Action item:
The records below hold pictures; please leave those out and retype the rest exactly.

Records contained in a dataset
▬▬▬▬▬▬

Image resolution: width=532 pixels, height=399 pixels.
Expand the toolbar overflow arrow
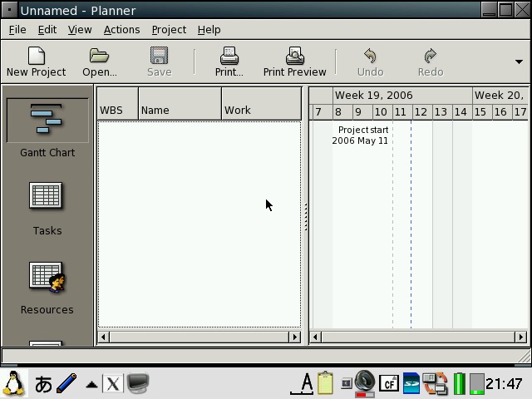pos(520,62)
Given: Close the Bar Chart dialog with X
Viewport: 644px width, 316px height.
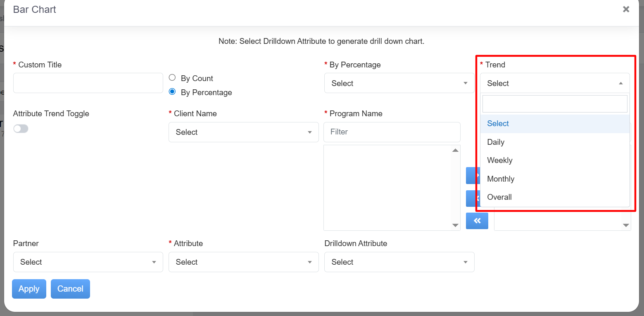Looking at the screenshot, I should 626,9.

▬▬▬▬▬▬

Worked solution:
Image resolution: width=532 pixels, height=399 pixels.
Expand the toolbar overflow arrow
pos(520,62)
Given: Close the Bar Chart dialog with X
Viewport: 644px width, 316px height.
Looking at the screenshot, I should 626,9.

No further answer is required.